TESTO ESTRATTO:
+---+

Non so a quanti di voi sia capitato di non poter passare il Natale a casa perché inchiodati ad un letto d’ospedale. Ci ripensavo proprio ieri sera, quando tornando alle pendici del mio amato Vulture i ricordi del passato prendevano il sopravvento e un brivido felino attraversava il mio corpo.
No, non era il freddo, la mente ritornava inconsciamente a quel dicembre di 6 anni fa, a quel brutto incidente, a quel mese di ospedale, a quei tanti dolori sopportati. Eppure anche quell’anno “il bambiniello” nacque lo stesso..

+---+

DATI ESTRATTI:
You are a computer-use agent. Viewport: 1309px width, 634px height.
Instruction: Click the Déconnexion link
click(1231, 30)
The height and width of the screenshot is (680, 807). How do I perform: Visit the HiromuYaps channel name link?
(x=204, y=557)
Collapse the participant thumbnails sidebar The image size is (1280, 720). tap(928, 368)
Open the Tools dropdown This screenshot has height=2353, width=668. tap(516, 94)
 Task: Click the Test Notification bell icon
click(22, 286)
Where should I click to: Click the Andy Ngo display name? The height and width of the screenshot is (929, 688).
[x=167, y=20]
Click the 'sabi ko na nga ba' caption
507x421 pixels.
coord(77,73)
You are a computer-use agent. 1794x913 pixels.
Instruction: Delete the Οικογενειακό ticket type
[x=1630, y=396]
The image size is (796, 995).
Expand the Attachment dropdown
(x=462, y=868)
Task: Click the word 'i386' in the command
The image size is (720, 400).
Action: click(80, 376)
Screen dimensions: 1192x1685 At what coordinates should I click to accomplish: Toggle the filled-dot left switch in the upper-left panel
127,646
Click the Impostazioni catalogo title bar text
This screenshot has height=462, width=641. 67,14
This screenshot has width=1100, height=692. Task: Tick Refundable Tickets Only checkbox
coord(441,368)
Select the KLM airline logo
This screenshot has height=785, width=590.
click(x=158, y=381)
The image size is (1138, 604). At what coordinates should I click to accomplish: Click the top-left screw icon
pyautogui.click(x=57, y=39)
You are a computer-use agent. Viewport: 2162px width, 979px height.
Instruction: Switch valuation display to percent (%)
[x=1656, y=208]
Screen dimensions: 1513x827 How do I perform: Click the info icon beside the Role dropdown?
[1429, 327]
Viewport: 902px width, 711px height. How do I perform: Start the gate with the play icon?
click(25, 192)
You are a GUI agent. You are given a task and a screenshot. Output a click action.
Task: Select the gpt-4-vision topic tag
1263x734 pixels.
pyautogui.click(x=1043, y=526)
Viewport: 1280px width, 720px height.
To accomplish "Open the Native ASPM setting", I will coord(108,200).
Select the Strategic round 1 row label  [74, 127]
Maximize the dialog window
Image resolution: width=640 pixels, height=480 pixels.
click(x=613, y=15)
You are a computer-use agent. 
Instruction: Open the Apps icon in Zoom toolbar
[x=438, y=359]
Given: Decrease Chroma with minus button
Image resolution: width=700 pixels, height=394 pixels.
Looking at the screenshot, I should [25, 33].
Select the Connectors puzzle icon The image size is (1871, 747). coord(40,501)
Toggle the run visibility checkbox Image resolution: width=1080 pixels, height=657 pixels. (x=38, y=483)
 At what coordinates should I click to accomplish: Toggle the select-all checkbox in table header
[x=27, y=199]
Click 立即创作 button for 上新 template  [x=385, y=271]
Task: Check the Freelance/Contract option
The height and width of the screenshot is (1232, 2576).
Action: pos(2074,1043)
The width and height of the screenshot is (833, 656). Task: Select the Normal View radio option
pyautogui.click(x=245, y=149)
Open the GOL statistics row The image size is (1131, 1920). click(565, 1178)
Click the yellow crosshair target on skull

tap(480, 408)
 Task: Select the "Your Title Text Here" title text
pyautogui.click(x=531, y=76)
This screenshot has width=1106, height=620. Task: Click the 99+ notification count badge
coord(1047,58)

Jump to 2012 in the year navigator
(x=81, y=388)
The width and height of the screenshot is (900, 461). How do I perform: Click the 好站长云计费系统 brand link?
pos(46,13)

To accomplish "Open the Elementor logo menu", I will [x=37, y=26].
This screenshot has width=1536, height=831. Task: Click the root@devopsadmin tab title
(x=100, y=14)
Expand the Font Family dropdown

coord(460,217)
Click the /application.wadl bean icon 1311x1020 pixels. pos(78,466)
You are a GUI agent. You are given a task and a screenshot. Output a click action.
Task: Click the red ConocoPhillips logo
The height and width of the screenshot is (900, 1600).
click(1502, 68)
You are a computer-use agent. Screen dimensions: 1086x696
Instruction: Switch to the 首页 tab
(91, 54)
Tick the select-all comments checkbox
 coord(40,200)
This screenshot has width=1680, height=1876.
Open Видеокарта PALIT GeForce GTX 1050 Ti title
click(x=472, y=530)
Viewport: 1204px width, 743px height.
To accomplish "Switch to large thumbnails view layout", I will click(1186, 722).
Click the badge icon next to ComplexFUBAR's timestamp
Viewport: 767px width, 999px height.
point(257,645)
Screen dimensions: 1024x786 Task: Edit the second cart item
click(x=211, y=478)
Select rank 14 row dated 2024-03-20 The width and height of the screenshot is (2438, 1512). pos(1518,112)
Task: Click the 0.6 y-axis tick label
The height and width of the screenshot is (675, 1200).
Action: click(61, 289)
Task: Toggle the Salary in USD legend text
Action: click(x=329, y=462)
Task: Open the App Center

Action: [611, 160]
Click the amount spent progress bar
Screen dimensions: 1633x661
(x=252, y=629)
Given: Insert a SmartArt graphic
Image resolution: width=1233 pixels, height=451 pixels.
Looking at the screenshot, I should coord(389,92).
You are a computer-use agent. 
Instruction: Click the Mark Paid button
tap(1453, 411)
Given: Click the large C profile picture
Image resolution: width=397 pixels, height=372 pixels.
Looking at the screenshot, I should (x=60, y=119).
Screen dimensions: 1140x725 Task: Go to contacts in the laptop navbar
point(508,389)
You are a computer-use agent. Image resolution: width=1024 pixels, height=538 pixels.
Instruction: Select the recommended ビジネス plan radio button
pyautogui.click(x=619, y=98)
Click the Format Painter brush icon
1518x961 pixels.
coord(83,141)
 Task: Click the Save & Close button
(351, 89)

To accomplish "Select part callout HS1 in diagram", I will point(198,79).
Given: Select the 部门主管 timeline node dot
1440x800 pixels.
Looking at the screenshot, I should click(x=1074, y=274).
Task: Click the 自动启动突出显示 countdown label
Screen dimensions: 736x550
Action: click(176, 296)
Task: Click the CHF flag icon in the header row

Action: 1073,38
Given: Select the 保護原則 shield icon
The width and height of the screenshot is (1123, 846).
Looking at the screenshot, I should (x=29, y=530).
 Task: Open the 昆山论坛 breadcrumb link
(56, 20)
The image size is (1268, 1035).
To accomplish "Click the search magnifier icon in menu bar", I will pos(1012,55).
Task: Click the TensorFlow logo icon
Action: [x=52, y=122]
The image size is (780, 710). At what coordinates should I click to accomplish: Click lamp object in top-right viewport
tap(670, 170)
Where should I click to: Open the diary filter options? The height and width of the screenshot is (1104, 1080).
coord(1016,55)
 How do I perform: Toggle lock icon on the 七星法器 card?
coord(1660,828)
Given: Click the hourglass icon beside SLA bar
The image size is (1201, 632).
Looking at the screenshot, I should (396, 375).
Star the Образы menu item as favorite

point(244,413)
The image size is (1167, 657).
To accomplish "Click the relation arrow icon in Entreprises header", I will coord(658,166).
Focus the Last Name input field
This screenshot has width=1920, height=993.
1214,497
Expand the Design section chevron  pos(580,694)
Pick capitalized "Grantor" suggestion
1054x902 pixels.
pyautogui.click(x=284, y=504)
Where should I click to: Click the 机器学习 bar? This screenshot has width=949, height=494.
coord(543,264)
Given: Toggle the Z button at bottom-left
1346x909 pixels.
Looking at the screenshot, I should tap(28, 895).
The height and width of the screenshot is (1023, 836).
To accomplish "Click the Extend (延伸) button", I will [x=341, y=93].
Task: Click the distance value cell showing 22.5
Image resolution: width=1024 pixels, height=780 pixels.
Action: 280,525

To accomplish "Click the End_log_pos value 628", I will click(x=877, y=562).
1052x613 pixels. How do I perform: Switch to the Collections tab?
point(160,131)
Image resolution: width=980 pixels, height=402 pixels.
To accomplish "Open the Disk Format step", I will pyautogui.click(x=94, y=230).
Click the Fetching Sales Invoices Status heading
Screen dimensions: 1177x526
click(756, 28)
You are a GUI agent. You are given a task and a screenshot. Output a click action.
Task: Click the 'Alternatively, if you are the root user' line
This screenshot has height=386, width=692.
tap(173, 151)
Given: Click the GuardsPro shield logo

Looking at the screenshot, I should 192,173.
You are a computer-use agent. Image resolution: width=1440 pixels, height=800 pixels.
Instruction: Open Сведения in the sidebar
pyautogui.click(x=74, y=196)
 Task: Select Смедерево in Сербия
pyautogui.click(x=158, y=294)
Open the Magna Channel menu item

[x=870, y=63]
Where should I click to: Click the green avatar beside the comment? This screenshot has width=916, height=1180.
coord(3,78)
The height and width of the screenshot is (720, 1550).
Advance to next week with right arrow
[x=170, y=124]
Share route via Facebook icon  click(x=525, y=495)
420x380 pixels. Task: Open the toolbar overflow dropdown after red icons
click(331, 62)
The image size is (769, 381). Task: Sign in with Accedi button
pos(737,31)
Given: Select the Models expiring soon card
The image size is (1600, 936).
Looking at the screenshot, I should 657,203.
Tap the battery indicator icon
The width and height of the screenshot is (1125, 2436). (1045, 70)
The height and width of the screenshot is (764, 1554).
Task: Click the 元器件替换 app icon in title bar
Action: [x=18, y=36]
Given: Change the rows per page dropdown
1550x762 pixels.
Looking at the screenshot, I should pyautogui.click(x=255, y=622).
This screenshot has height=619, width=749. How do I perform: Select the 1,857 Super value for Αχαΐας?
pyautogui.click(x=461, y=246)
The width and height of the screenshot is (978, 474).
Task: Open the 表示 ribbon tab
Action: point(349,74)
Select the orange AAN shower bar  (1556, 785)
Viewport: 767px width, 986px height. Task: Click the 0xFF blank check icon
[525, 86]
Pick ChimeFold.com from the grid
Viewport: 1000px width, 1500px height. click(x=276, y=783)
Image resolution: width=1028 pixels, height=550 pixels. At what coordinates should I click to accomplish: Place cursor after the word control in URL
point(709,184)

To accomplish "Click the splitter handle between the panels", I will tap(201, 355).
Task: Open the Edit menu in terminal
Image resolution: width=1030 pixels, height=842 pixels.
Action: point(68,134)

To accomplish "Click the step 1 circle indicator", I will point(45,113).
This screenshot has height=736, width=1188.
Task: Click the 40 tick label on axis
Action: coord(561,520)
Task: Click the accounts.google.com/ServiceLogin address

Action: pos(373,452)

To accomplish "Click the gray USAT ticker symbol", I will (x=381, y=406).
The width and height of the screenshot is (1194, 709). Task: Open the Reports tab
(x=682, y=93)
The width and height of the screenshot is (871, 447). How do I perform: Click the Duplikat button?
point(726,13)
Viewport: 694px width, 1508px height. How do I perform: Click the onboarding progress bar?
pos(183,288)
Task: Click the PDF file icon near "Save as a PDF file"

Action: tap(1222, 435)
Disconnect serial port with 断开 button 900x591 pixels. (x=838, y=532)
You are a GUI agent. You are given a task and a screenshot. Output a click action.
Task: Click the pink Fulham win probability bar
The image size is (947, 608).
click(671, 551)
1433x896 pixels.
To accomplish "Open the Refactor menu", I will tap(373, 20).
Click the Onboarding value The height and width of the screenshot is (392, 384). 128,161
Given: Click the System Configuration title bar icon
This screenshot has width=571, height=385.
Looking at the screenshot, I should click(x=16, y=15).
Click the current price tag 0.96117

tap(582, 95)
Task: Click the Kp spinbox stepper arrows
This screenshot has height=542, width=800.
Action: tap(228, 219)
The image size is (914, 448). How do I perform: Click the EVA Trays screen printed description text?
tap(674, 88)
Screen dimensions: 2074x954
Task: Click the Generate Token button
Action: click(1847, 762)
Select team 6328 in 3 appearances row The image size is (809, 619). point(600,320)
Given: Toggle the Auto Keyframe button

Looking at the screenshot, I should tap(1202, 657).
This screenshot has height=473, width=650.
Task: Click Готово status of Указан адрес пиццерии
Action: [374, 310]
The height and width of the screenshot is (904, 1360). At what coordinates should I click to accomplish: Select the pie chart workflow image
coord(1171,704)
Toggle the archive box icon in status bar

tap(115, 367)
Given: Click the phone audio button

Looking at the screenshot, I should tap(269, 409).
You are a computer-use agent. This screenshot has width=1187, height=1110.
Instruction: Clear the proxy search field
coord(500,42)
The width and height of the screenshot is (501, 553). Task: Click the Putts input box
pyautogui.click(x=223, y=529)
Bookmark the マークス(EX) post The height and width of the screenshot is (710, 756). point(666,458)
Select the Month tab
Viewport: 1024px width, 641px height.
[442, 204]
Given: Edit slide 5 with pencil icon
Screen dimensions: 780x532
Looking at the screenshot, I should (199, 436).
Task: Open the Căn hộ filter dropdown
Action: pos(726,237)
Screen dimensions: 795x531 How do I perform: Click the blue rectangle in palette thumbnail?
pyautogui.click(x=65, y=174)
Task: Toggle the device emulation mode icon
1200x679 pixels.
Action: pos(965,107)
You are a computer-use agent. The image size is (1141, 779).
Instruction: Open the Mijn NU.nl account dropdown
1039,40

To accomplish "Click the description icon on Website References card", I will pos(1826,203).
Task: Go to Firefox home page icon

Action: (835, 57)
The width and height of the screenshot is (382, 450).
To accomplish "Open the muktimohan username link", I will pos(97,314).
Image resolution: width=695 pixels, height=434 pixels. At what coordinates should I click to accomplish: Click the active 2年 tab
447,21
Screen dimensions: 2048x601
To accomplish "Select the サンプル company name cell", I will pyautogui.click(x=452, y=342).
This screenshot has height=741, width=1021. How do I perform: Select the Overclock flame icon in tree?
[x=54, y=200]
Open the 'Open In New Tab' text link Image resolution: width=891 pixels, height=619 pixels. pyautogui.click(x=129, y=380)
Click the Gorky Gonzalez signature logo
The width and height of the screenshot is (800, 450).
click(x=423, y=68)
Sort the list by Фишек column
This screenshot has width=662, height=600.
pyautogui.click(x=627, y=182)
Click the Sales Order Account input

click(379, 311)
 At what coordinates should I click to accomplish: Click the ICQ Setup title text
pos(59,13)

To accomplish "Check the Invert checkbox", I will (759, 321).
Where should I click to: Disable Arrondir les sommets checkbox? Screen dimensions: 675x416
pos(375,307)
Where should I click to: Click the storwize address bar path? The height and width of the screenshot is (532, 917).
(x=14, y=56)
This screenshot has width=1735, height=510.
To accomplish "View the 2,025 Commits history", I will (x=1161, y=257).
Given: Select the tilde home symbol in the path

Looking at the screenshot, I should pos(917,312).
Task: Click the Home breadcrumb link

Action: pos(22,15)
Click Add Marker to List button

+---+

ATTIVITÀ RICHIESTA:
Stabilire se le affermazioni (a), (b) e (c) concordano con il testo estratto, rispondendo sì o no e citando testualmente le parole decisive. (a) L'incidente ricordato risale a un dicembre di sei anni prima. (b) Il brivido provato da chi scrive era causato dal freddo. (c) I ricordi riaffiorano mentre chi scrive torna alle pendici del Vulture.

RISPOSTA ATTIVITÀ:
(a) Sì: «quel dicembre di 6 anni fa, a quel brutto incidente»
(b) No: «No, non era il freddo»
(c) Sì: «tornando alle pendici del mio amato Vulture i ricordi del passato prendevano il sopravvento»